作業指示:
下にあるブラッククミンシードの本文のうち、「日本ではあまり知られていませんが」で始まる段落を、主な事実を残して箇条書きにしてください。

ページ本文:
⁂
最新情報!新型コロナ感染症が予防できるスパイス=ブラッククミンシード(ニゲラサティバ)とは?
ブラッククミンシード(学名:ニゲラ・サティバ; Nigella sativa)という薬効性の高いスパイスをご存じでしょうか?
日本ではあまり知られていませんが、ブラッククミンシード(和名:ニオイクロタネソウ)は地中海原産のスーパーフードで、昔からイスラムの伝承では「死以外のすべての病を癒す」とまで言われ、最近、その健康効果が注目されつつあります。
この主な生理活性成分であるチモキノン(TQ; Thymoquinone)には、これまで数多くのin vitro(試験管内)実験やin vivo(動物)実験において、がん細胞の成長を抑制してアポトーシス(自然死)を誘導することが示されています。
特に、チモキノン(TQ)を化学療法や放射線療法と併用することで、その治療効果が高まり、しかも副作用を軽減する可能性があります。
アラブ首長国連邦のアルアイン大学の総説(Int J Mol Sci, 2025, 26(22), 23pages)によれば、チモキノン(TQ)の抗がんメカニズムは、図の①~④のように多岐にわたります。
⁂
[ピクセル座標グラウンディングデータ]
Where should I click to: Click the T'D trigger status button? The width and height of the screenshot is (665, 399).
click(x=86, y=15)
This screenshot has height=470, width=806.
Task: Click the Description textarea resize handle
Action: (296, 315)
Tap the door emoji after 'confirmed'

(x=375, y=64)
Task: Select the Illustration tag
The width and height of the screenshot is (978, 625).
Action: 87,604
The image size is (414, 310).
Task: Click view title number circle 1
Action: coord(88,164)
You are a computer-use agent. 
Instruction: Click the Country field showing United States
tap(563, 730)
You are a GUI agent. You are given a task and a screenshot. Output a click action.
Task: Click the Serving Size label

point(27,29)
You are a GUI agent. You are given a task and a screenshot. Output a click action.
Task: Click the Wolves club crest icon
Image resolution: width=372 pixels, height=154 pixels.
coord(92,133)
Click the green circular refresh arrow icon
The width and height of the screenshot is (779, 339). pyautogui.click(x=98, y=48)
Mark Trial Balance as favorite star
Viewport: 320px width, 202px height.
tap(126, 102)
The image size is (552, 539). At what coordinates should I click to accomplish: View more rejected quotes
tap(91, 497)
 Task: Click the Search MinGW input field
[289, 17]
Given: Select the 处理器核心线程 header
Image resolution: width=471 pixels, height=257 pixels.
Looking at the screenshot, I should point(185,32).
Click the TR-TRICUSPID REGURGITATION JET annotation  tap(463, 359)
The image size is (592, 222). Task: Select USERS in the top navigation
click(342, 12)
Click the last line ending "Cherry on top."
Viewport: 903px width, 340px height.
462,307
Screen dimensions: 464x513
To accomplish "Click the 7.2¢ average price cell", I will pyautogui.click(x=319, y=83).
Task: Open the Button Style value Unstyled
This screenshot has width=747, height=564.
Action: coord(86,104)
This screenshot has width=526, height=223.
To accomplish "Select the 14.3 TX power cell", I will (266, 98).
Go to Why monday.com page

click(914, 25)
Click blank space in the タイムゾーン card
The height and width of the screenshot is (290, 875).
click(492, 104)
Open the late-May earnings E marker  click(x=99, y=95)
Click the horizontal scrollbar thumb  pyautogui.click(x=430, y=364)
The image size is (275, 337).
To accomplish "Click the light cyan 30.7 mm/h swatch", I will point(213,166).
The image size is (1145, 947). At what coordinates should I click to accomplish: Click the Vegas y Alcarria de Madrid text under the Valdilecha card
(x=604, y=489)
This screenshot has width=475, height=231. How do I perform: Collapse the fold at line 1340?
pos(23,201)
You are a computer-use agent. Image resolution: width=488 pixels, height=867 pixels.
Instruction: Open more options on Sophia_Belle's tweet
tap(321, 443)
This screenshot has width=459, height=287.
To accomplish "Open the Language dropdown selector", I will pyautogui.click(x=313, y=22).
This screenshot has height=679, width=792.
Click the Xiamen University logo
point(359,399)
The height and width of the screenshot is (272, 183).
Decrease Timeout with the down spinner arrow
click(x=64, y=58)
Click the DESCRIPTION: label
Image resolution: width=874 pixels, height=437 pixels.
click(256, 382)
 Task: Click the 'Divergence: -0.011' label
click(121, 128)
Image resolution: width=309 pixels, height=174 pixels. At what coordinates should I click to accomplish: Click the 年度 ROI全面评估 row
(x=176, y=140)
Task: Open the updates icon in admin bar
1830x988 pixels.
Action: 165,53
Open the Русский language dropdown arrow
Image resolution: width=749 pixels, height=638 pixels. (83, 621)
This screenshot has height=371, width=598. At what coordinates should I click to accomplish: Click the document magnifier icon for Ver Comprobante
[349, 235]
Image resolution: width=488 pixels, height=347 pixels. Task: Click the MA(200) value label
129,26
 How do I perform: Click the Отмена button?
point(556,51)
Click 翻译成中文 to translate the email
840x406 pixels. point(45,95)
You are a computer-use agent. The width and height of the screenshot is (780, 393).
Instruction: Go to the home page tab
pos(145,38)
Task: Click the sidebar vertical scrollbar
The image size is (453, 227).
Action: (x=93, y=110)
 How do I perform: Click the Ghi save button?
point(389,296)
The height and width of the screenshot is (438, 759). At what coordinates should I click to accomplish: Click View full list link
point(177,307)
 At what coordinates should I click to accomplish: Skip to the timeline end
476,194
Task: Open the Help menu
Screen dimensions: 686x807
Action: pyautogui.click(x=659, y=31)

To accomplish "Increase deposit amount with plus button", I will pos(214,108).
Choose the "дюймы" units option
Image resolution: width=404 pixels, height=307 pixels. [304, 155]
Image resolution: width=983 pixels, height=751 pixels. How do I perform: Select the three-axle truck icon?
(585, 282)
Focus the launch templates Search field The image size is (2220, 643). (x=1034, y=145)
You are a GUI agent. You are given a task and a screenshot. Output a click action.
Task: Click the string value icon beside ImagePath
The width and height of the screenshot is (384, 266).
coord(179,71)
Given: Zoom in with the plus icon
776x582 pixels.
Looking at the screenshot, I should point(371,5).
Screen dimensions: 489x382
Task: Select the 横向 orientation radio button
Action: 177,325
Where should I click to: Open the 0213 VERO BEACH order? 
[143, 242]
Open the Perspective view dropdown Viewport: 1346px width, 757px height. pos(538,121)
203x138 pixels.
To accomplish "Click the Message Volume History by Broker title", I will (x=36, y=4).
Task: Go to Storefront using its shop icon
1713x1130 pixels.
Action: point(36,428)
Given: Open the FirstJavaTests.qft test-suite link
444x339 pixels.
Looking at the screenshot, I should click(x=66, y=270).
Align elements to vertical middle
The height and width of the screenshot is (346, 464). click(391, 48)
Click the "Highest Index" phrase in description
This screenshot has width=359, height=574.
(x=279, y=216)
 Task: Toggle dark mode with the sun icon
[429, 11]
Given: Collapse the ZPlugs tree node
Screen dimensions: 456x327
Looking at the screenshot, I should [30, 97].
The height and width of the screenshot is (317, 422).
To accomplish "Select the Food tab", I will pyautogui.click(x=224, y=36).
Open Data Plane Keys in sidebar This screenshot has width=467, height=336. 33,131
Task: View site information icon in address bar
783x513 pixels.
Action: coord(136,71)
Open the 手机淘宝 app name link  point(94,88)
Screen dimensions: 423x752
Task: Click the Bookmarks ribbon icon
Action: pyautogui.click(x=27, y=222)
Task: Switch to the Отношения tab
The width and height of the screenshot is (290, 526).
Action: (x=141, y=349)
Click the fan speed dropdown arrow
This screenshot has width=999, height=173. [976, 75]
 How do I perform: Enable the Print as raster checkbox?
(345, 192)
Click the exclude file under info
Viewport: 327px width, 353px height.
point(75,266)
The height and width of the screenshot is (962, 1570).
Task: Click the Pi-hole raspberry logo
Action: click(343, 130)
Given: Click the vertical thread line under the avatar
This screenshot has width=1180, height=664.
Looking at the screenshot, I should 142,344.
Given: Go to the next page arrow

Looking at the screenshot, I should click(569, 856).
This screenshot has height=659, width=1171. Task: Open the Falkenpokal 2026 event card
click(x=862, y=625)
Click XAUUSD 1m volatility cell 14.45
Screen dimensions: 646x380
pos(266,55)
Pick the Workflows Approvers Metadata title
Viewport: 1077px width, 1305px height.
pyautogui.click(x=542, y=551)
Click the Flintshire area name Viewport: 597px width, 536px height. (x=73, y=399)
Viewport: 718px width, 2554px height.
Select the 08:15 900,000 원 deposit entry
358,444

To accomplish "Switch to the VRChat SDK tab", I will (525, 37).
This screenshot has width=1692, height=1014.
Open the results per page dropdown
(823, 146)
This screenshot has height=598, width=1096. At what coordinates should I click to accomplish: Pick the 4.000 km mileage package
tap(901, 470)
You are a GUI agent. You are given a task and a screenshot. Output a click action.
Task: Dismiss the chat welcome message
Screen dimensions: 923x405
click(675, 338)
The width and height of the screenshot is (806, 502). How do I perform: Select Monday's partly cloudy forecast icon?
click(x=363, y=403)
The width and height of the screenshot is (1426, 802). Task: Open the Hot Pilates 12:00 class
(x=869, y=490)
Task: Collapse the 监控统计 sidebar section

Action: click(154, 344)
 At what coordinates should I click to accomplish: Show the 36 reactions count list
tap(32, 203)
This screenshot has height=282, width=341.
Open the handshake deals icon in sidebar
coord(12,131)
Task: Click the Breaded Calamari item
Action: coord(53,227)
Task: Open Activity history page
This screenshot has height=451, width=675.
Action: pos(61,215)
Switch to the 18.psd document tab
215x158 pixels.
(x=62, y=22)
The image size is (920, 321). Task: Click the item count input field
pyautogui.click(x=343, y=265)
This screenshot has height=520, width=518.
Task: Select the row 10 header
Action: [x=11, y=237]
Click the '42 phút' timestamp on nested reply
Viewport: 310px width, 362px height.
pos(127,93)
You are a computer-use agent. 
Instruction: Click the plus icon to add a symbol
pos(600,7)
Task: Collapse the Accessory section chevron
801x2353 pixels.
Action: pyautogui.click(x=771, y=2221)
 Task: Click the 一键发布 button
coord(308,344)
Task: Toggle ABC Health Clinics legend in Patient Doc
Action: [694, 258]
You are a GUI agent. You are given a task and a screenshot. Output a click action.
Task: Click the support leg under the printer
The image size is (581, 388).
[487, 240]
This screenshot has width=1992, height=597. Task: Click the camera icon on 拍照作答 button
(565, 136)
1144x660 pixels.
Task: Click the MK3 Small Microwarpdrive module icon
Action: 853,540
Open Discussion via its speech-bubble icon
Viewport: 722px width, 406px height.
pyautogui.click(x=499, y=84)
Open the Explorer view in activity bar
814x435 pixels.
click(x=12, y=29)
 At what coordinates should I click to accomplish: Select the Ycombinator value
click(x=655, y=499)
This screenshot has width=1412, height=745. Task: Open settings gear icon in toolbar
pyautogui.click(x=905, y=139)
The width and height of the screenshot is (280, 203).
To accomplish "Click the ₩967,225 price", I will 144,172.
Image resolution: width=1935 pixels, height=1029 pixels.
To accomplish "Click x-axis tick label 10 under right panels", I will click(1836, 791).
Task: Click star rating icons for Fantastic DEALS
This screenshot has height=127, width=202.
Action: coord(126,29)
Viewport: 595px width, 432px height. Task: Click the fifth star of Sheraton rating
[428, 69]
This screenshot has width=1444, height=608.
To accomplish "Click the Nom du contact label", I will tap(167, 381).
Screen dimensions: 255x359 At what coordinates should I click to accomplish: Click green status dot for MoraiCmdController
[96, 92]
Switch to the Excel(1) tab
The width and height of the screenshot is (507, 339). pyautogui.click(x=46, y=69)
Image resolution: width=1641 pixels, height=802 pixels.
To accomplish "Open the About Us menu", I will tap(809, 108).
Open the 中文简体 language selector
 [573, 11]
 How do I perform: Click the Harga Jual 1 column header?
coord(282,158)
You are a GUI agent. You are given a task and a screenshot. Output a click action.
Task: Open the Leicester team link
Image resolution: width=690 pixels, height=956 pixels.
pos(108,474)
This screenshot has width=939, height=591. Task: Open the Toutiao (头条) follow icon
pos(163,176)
⁂
出力:
- ブラッククミンシードの和名はニオイクロタネソウ
- 地中海原産のスーパーフード
- イスラムの伝承では昔から「死以外のすべての病を癒す」とまで言われてきた
- 日本ではあまり知られていないが、最近は健康効果が注目されつつある